- Written request: Output every line of the entries below as a Markdown table with the columns "Row" and "Entry line," skipping blank lines. Leave out the pictures.

- Text and element locating entries:
· · · · ·

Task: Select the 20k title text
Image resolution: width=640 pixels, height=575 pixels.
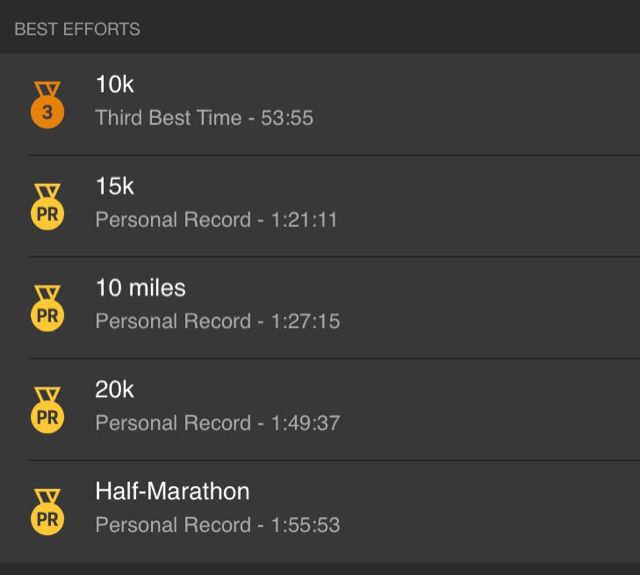Action: [114, 389]
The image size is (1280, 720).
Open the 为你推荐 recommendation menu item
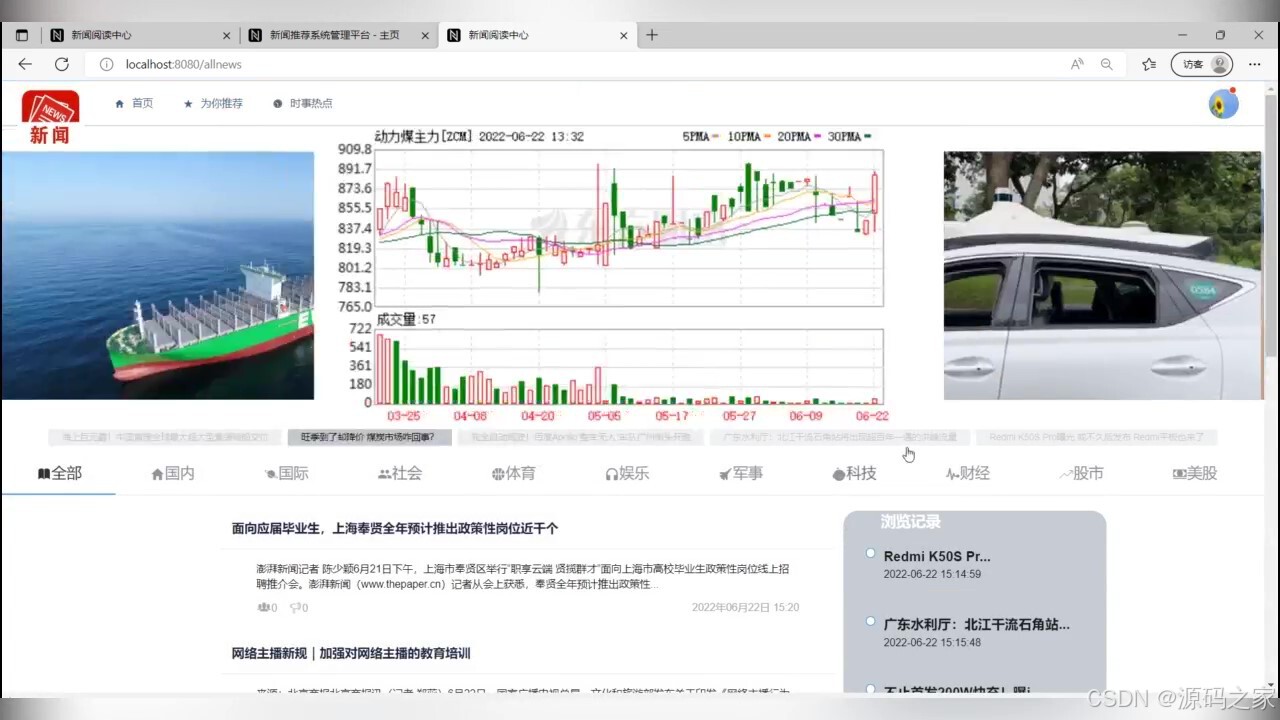(x=213, y=102)
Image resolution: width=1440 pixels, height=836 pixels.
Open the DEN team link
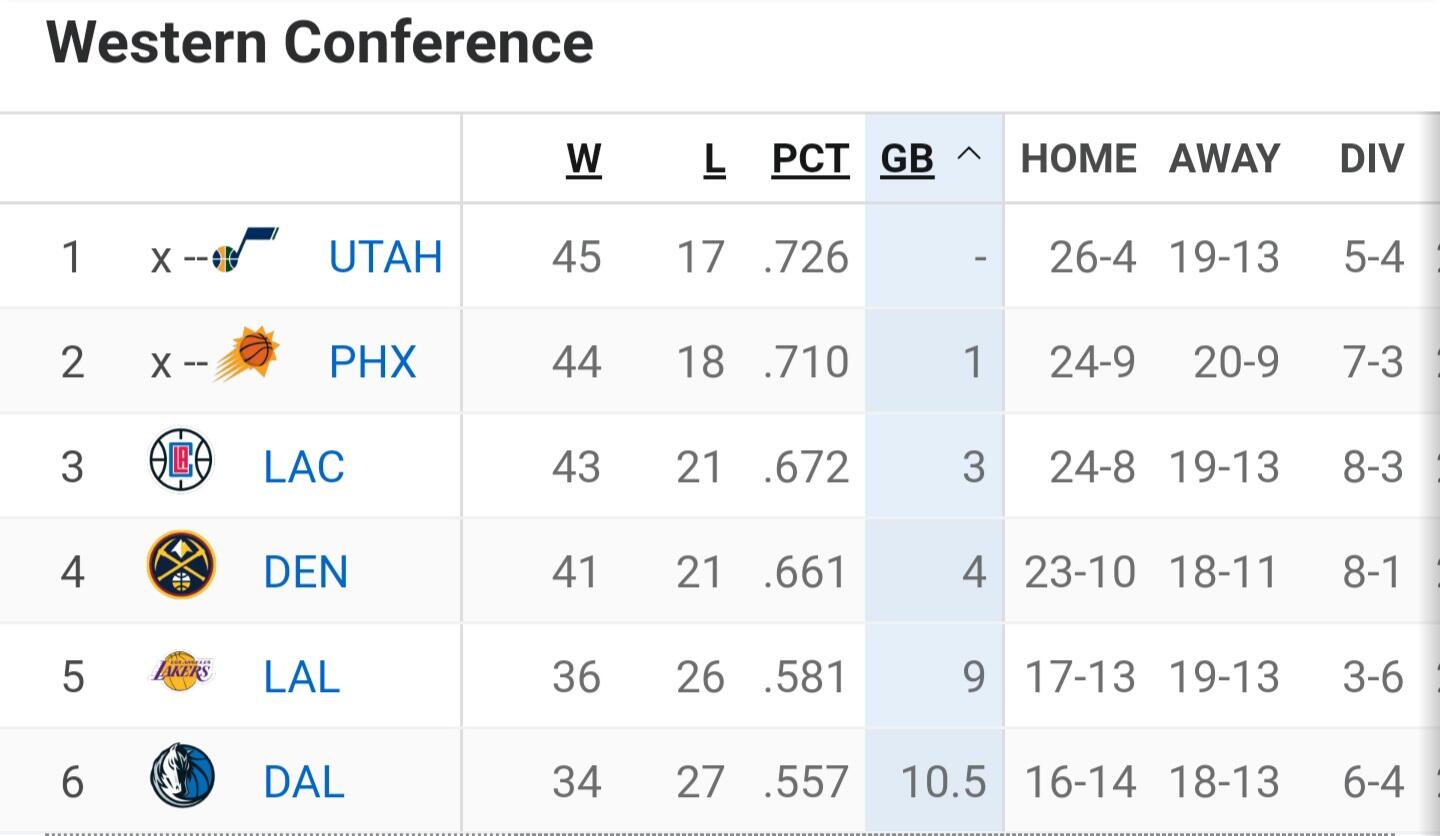tap(306, 572)
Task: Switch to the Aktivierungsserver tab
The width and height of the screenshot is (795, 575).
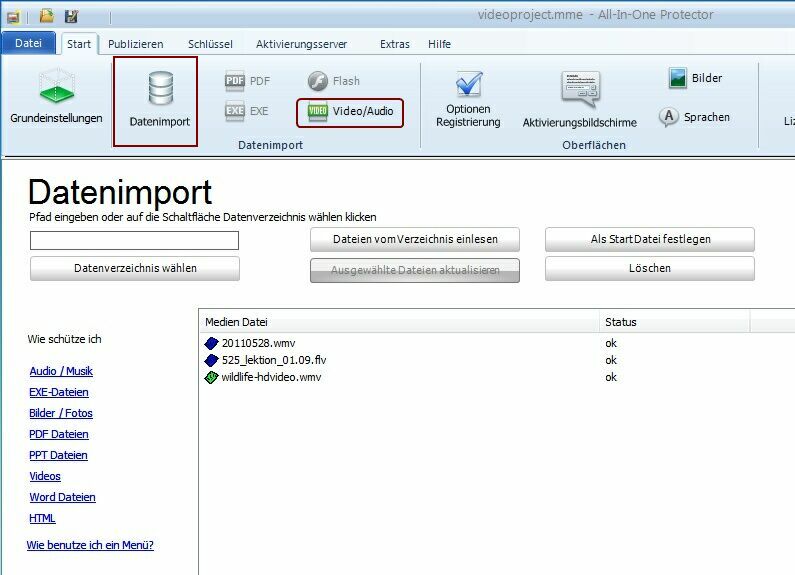Action: click(301, 44)
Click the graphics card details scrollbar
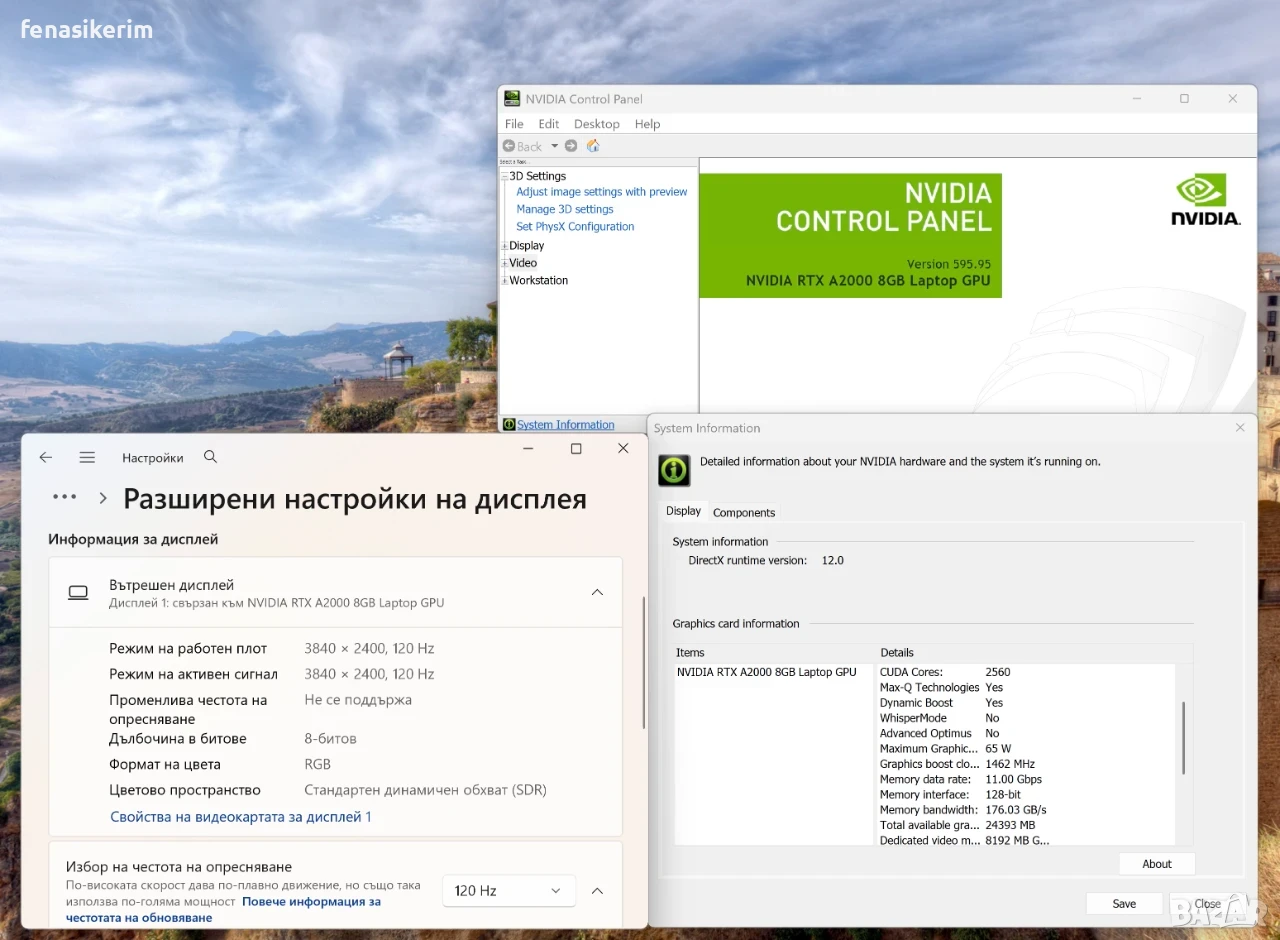Image resolution: width=1280 pixels, height=940 pixels. (1184, 737)
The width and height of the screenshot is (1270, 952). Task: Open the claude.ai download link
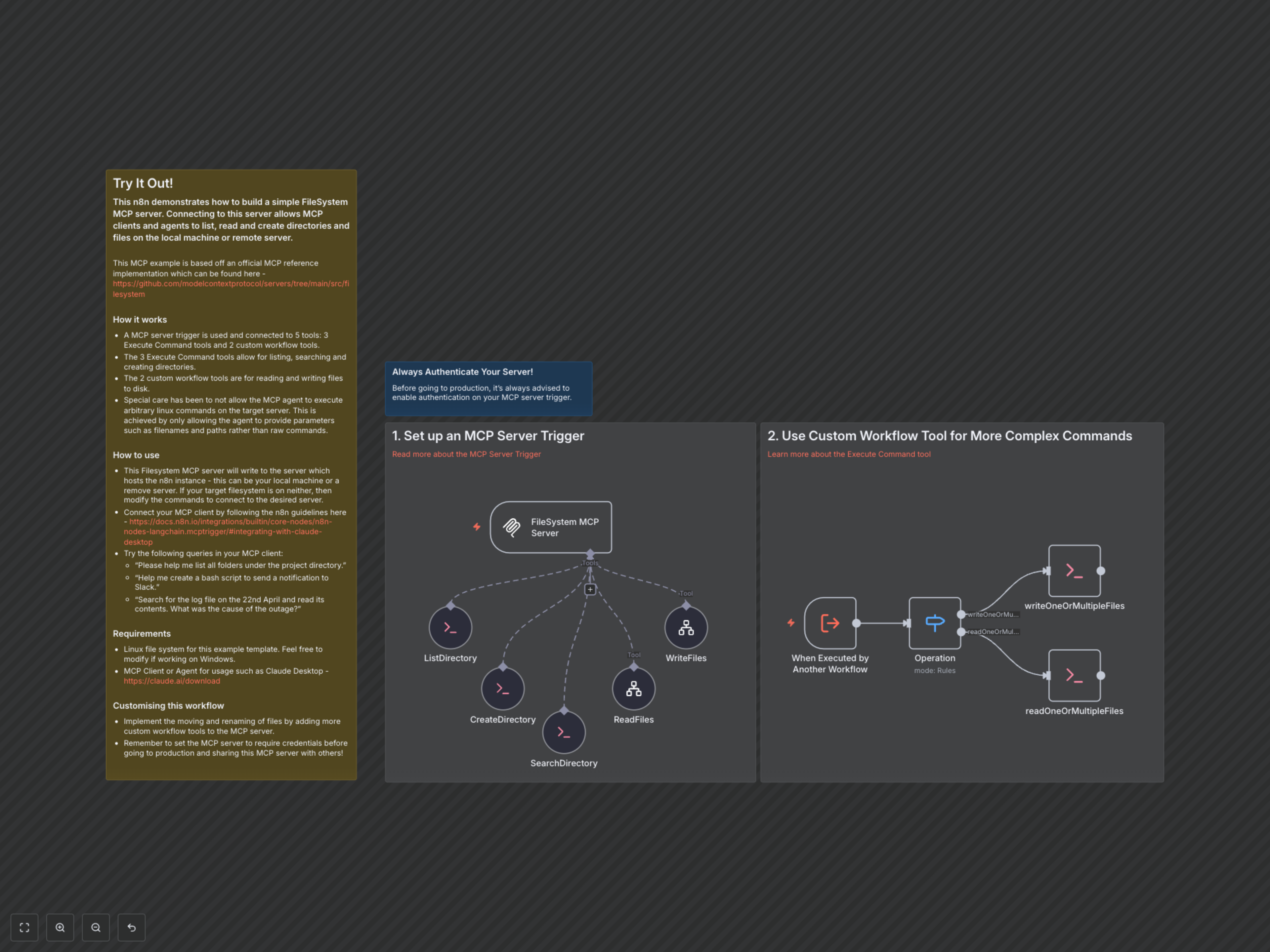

· · · · ·

- Result below:
| Row | Entry line |
|---|---|
| 1 | Task: Select the 20k title text |
| 2 | Image resolution: width=640 pixels, height=575 pixels. |
| 3 | Action: [114, 389] |
| 4 | The image size is (1280, 720). |
| 5 | Open the 为你推荐 recommendation menu item |
| 6 | (x=213, y=102) |
| 7 | Image resolution: width=1440 pixels, height=836 pixels. |
| 8 | Open the DEN team link |
| 9 | tap(306, 572) |
| 10 | Task: Switch to the Aktivierungsserver tab |
| 11 | The width and height of the screenshot is (795, 575). |
| 12 | Action: click(301, 44) |
| 13 | Click the graphics card details scrollbar |
| 14 | Image resolution: width=1280 pixels, height=940 pixels. (1184, 737) |
| 15 | The width and height of the screenshot is (1270, 952). Task: Open the claude.ai download link |